WORK REQUIRED: Leave the pictures out. Retype exactly the lines below from the one containing "The width and" through the one containing "The image size is (904, 642).", and no others.

MATERIAL SHOWN:
____________________

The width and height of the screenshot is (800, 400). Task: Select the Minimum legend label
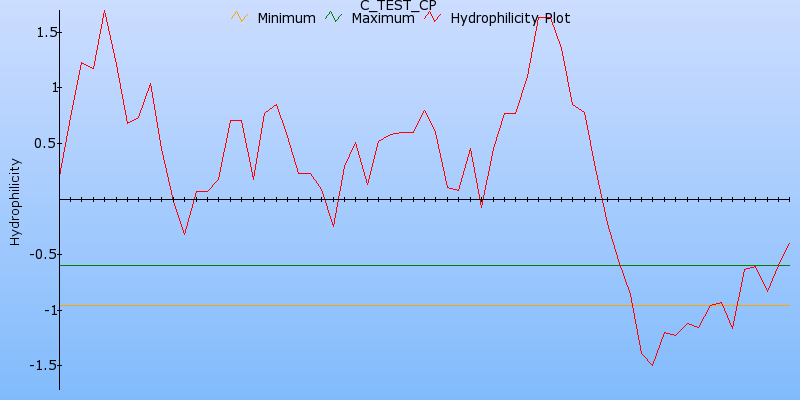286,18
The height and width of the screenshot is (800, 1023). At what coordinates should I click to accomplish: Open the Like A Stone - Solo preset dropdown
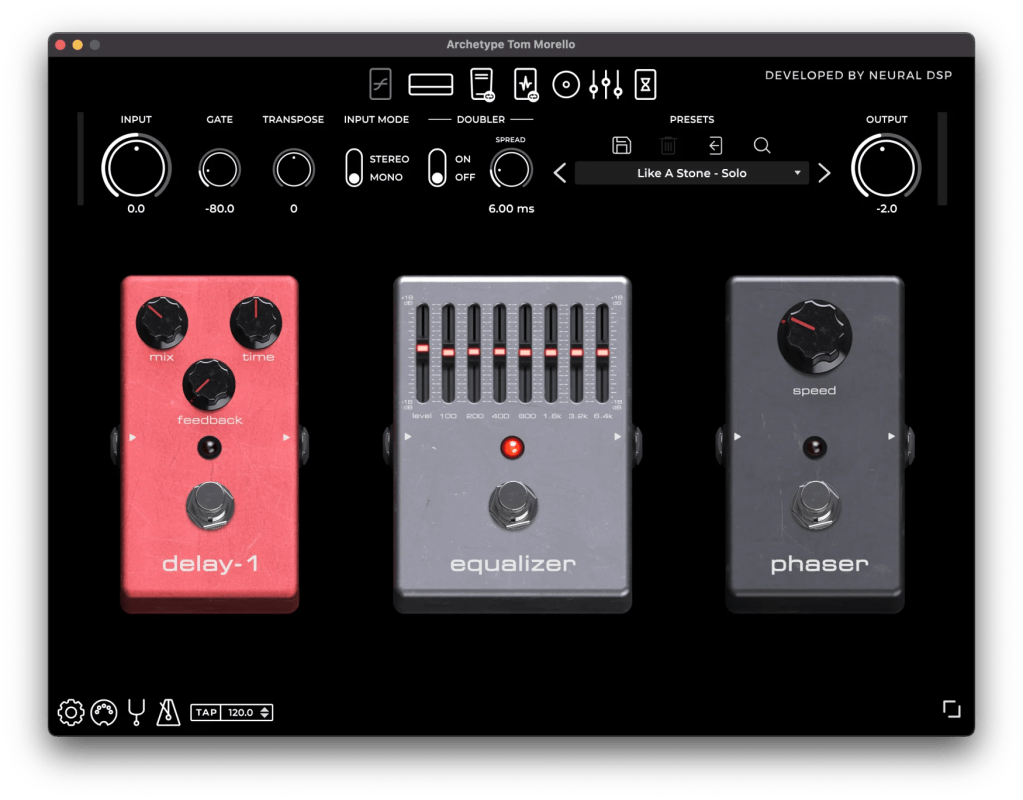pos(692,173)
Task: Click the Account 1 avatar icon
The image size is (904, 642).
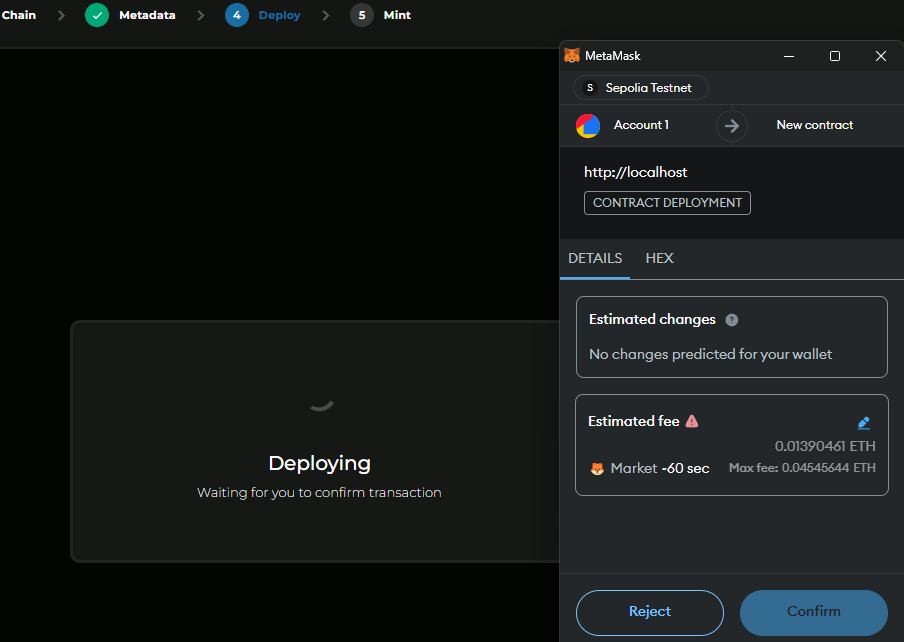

____________________

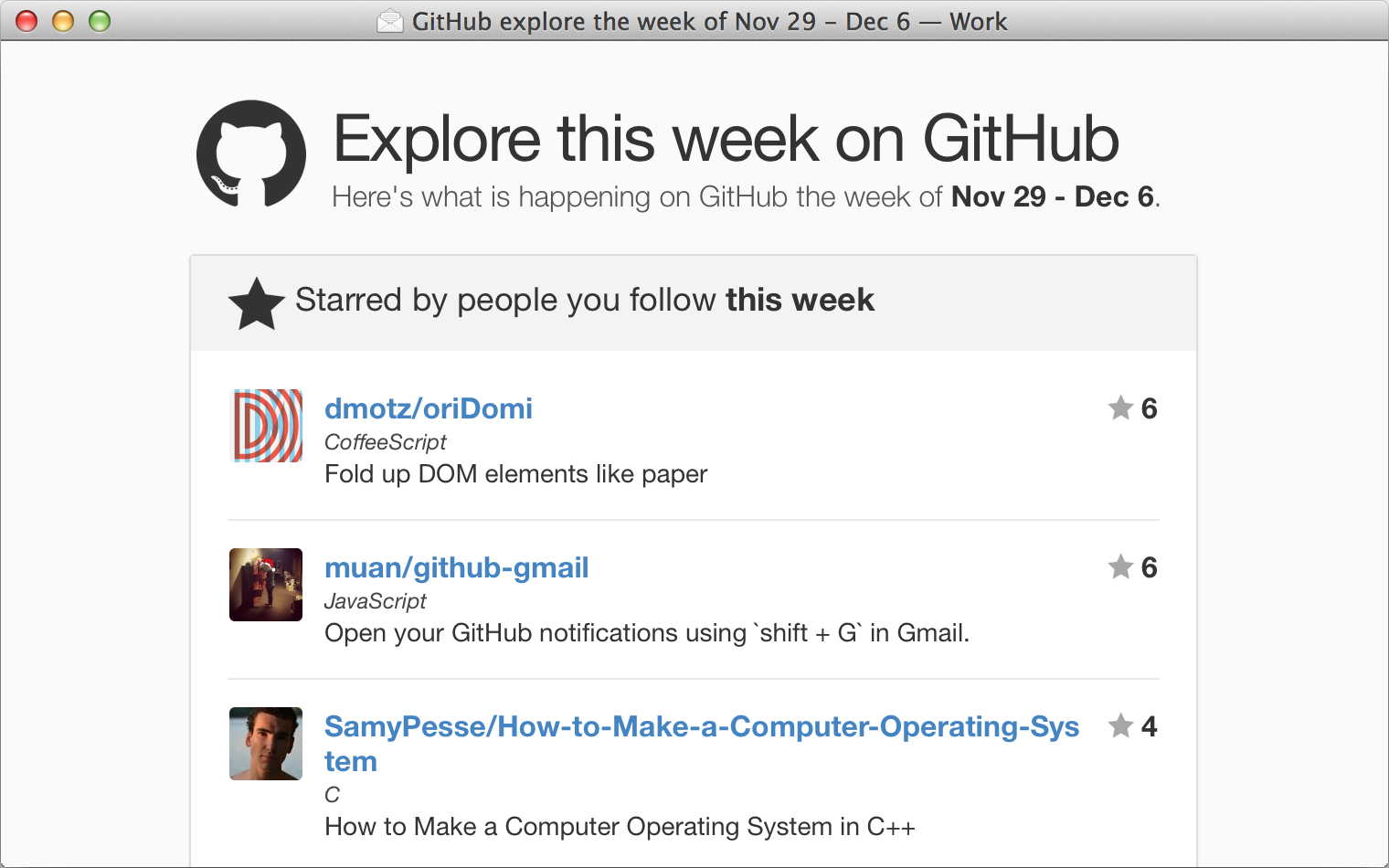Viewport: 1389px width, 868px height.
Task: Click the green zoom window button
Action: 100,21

____________________

YOUR RESPONSE:
The width and height of the screenshot is (800, 400). Task: Select the Minimum legend label
286,18
The height and width of the screenshot is (800, 1023). At what coordinates should I click to accomplish: Open the Like A Stone - Solo preset dropdown
pos(692,173)
Task: Click the Account 1 avatar icon
The image size is (904, 642).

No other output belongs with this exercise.